The Institute for Clinical and Economic Review (ICER) on Friday released its report examining the cost-effectiveness of Soliris, also known as eculizumab, as well as up-and-comer efgartigimod for patients with the myasthenia gravis.
Soliris, first approved for generalized myasthenia gravis (gMG) in 2017, carries a list price of about $ 470,000 annually. But to ICER, that cost is “well beyond typical thresholds.”
Soliris would need a “substantial discount” to reach a more appropriate price, according to its report. Using the widely leveraged measure for disease burden known as quality-adjusted life year (QALY), ICER calculated a range of $ 6,900 to achieve $ 50,000 per QALY to $ 25,700 to hit $ 200,000 per QALY.
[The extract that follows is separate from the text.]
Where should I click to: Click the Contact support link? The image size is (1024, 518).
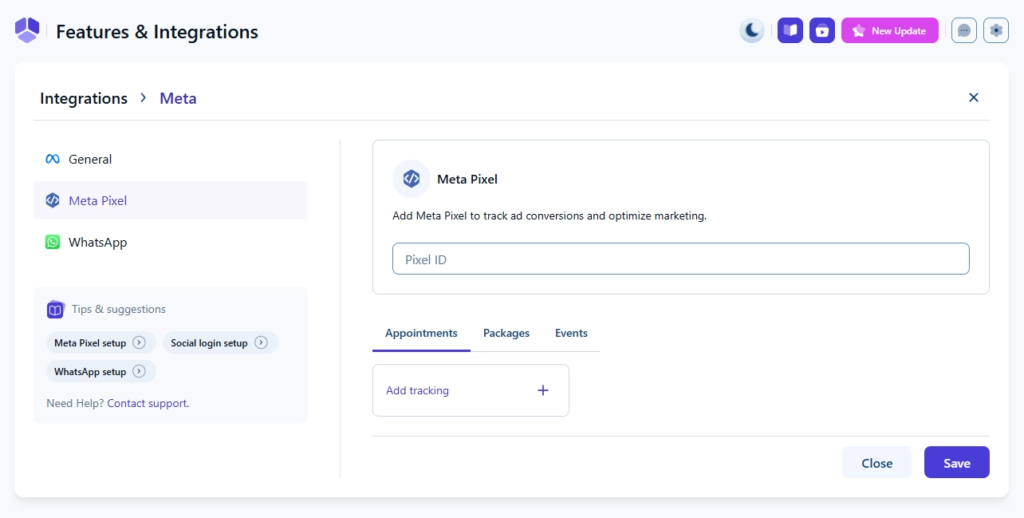(x=147, y=403)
The group, after examining Soliris’ late-stage trial data, determined they’re highly certain it produces a small benefit to patients who are positive for anti-AChR antibodies, while there’s a “moderate certainty of a small or substantial net health benefit.”
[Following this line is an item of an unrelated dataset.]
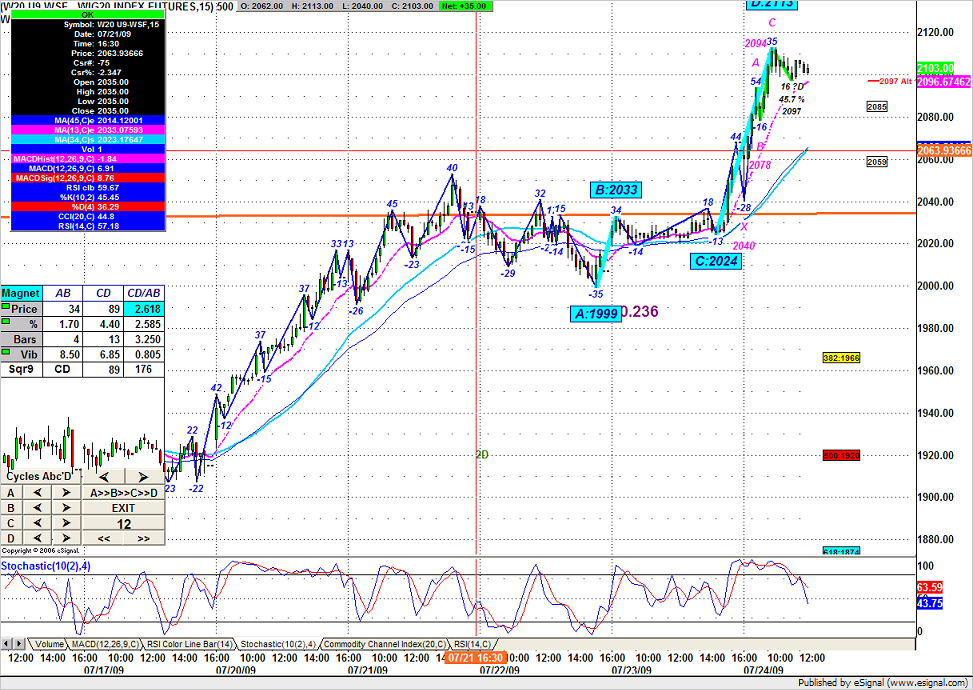Click the Cycles Abc'D button
Image resolution: width=973 pixels, height=690 pixels.
click(40, 477)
As for argenx’s efgartigimod, that drug hasn’t scored an FDA nod yet and its eventual cost-effectiveness will depend on its price.
Representatives for AstraZeneca and argenx weren’t immediately available for comment.
Given ICER’s uncertainty regarding efgartigimod’s dosing and long-term benefits, the group said it’s moderately certain the drug can produce a “comparable, small or substantial net health benefit” in that same group of MG patients. Except current data is insufficient to determine its benefit in patients who are negative for anti-AChR antibodies.
ICER’s researchers used a two-year treatment horizon in their model but noted that it’s unclear how long patients are supposed to remain on these treatments. The model may not fully capture the challenges the disease presents to patients, ICER acknowledged.
MG is a “serious, lifelong disease with life-threatening manifestations, and most patients do not achieve treatment goals with conventional therapy,” the report said.
With the closing of AstraZeneca’s mega $ 39 billion buyout of Alexion Pharmaceuticals this week, the U.K. pharma has officially picked up Soliris and its successor, Ultomiris. Alexion has been working to push Ultomiris through additional indications ahead of Soliris’ expected loss of exclusivity in 2025.
AstraZeneca’s deal, the largest struck last year, is all part of CEO Pascal Soriot’s mission to hit $ 40 billion in global sales by 2023. The company will see an immediate $ 6 billion bump to its topline thanks to Alexion’s C5 inhibitors, used to treat rare diseases like paroxysmal nocturnal hemoglobinuria.